I resented how soft that probably made me. How inadvertently ignorant I was to the experiences of so many.
This continues to be a frustration and a precarious balance between acceptance and hopefulness and self-flagellation and helpless guilt.
Not because I wanted to be the savior that swooped in to help, or because I looked down on my Ukrainian students because of the struggle their country has endured.
But because I just knew nothing of what that experience felt like. And there was nothing, really, that I could do to change that.
I was the white American girl, with grand aspirations of bridging the divides by telling stories with my feeble words.

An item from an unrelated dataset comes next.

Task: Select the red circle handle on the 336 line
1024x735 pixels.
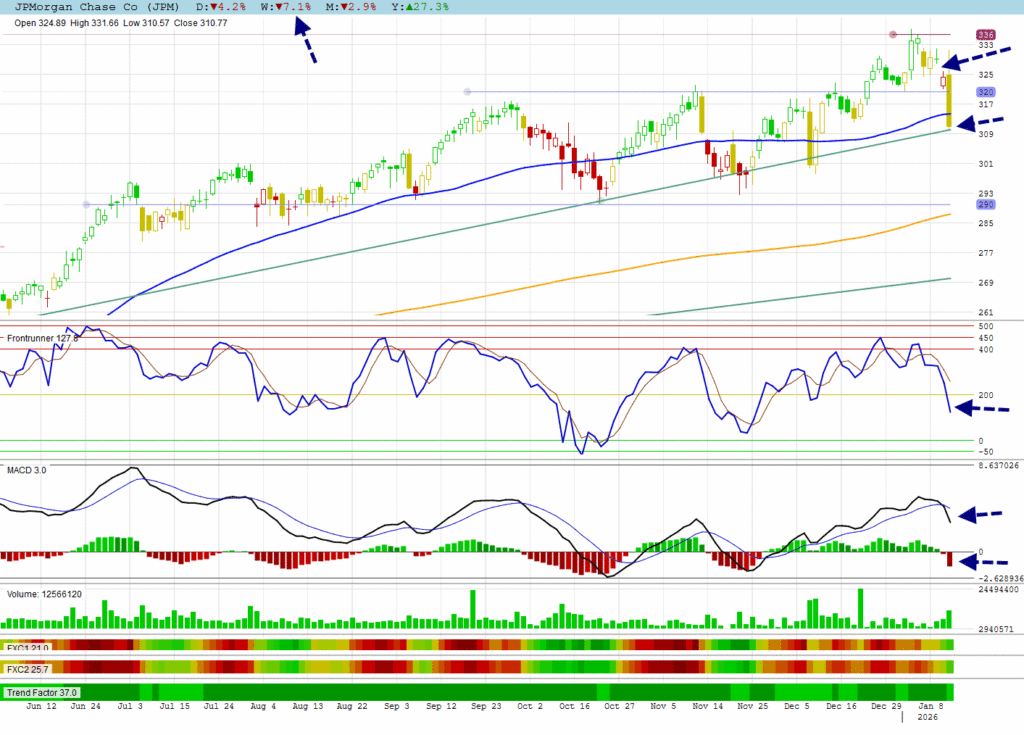Action: pos(893,35)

Opening windows. I so desperately want to open the world’s windows…
How does a country’s past, its struggles, its shame shape the people it bears?
Ukraine has a long history of occupation before its independence at the fall of the Soviet Union. It was a part of the Hapsburg Empire, then it was a part of Poland, then Russia.
Ukrainians have been struggling for independence, a country of their own, for centuries.
How does being occupied for centuries, being forced underground influence the dispositions, identities and perceptions of people?
You get the sense when you’re in Ukraine that these people have really been through things. Things American millennials have not, and likely will not.
That they understand struggle.
And more than struggle, they understand the prolonging of it. What it’s like to have that struggle go on and on and on.
In the U.S. our attention spans have been so clipped, our capacity to endure, our patience, so curtailed. At least mine is. I’m ashamed at how attention-deficit and impatient I am. How inclined to instant gratification, always striving for faster paced achievement.
There’s a hardening, a strength, surely that arises from a nationhood persisting on over decades of struggle and searching for independence and stability.
In the U.S., we talk about that when we talk about America’s Greatest Generation, people who were products of wars and tangible, food-line filled economic despair. But even then, it’s different than what the people of Ukraine have experienced for generations. America as a nation has always been in control of itself. We really have no conception of what it’s like being ruled over by another.
I think the key to understanding nationalism, wherever and however it manifests, is to know the people who claim it. They avoid it or champion it because of experiences no one but them can claim, and though an American living across the pond will never fully know what its like to experience it to, to be German, to be Ukrainian, it surely doesn’t hurt to try to build a bridge where we all can meet to talk about it.